Alternatively, some fishermen travel with a larger ship, equipped to receive the information from space - and then relay it to smaller fishing boats.
It is one of the practical results of the Indian space effort, which began 40 years ago in Kerala.
Satellites are able to track fish from space...
Vikram Sarabhai, the "father" of the Indian space programme, said his vision was to "connect the people, connect the world."
Another way the space programme is being put to use is in a new hospital at the Amrita Institute of Medical Science in Kochin.
There, large screens show patients in beds 4,000 km away. Experts at the institute can examine the patients via satellite TV beamed from space in what is known as "tele-medicine."
This, its pioneers believe, saves time and money by abolishing the frontiers to treatment in the vast sub-continent.
Some critics, however, point out that the internet could probably be used in similar way.
Others argue that tele-medicine and other schemes like it are a gloss put over to disguise the fact that, in their view, social benefits from the space programme are being put aside in favour of commercial spin-offs.
The Indian Space Research Organisation, Isro, has tried to be as self-reliant as possible in the technology it uses - despite a tiny budget in comparison to, for example, Nasa, the US space agency. And it has a substantial commercial arm in the form of Antrix, based in Bangalore.
"When we started this programme, we stated that as a policy, whenever we could go to industry, we would go to industry - rather than doing it in-house," Isro's Srinaner Murti said.
...which then end up on sale in the market
"This is one of the important policies we have taken."
Isro's budget is $450m annually, 40% of which is spent on Indian industry.
One example of Antrix's activities is the taking of data from satellites, and selling this information in the market.
"Particularly downstream, there are a large number of companies which operate in the computing market," Mr Murti said.
"That way, space could be seen as a catalytic investment - particularly the satellite and launch vehicles provide a basic infrastructure for a large number of industries for the downstream services."
Bangalore has been benefiting from the space programme since it was established in the 1950s.
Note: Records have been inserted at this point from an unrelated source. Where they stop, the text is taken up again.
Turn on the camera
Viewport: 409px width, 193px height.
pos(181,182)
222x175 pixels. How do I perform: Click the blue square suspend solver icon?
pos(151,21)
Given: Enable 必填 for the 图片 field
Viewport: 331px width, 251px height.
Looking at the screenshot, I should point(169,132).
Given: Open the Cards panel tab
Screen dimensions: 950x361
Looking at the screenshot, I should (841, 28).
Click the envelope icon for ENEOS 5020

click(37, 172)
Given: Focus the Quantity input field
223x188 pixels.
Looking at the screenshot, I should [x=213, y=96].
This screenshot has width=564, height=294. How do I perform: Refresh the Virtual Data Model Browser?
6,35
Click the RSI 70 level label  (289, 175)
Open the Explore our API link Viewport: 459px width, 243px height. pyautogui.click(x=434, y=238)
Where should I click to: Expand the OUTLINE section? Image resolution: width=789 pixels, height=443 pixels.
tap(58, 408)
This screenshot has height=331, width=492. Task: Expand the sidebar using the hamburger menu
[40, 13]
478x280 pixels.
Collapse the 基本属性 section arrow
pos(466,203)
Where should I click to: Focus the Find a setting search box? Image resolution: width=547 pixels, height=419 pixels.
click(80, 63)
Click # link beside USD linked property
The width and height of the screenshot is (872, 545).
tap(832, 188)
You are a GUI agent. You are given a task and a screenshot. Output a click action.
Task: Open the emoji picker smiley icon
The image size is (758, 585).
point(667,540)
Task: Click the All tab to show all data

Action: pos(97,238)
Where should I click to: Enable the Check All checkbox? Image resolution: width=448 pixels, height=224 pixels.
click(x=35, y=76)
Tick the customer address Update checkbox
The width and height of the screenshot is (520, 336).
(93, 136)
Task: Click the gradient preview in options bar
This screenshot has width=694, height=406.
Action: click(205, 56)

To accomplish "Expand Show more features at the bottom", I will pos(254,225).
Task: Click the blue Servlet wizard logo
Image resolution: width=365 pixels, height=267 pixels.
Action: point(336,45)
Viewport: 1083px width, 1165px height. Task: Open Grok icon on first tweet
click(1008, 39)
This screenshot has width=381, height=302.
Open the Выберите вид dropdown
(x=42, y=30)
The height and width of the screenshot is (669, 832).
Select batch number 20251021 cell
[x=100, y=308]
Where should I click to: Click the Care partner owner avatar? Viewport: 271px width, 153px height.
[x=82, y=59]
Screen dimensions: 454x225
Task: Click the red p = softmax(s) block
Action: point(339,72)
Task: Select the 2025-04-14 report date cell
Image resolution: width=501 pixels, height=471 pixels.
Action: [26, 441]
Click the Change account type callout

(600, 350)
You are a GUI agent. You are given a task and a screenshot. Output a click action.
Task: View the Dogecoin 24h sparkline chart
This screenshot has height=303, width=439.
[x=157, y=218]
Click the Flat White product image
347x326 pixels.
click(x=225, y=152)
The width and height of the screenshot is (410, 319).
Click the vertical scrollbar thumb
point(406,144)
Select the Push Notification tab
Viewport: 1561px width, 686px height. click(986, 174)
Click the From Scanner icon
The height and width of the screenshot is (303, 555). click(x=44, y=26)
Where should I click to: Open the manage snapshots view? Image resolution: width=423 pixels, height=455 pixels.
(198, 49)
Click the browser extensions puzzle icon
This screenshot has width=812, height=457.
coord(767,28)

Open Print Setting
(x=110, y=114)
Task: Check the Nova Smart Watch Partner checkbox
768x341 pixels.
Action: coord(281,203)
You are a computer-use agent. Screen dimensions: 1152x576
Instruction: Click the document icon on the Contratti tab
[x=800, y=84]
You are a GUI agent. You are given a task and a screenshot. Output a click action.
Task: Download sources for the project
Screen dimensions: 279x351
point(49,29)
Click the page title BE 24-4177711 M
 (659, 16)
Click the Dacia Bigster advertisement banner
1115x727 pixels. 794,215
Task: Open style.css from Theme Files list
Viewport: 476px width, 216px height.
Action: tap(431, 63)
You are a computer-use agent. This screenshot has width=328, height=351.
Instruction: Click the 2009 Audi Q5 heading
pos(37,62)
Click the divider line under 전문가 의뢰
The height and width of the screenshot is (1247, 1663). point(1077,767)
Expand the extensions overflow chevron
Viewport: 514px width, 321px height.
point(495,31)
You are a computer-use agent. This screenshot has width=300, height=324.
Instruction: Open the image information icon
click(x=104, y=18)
Around 1,000 industries are partners of Isro, some supplying the extraordinary specialist equipment needed for rockets and space exploration.
But some feel that there is too much money in the space programme - money that could be spent easing the tremendous poverty in some areas of the country.
"I don't believe that not enough resources are going into the requirements that are uniquely Indian," S Shandreshaker, a consultant at the Indian Institute of Management in Bangalore, told Global Business.
"We have a large number of people who are illiterate. We have a large number of people who don't have access to adequate health care.
Bangalore is the hub of India's technology revolution
"If India is to sustain itself as a major economic power, or a major power of any kind, you have to cater to these people."
However, Madhavan Nair, the chairman of Isro, said that India's space programme was tackling these problems too.
He said Isro's drinking water project had been able to increase usage of available water to 90%, up from 30%.
"That is the direct impact... it goes down to the common man," he said.
And he also stressed there were benefits to education.
"40% of our population are illiterate. We have used satellite media to bring an education programme to villages scattered all over the country," he explained.
"That provides additional quality of life to them, and also communicates them better skills for cultivation."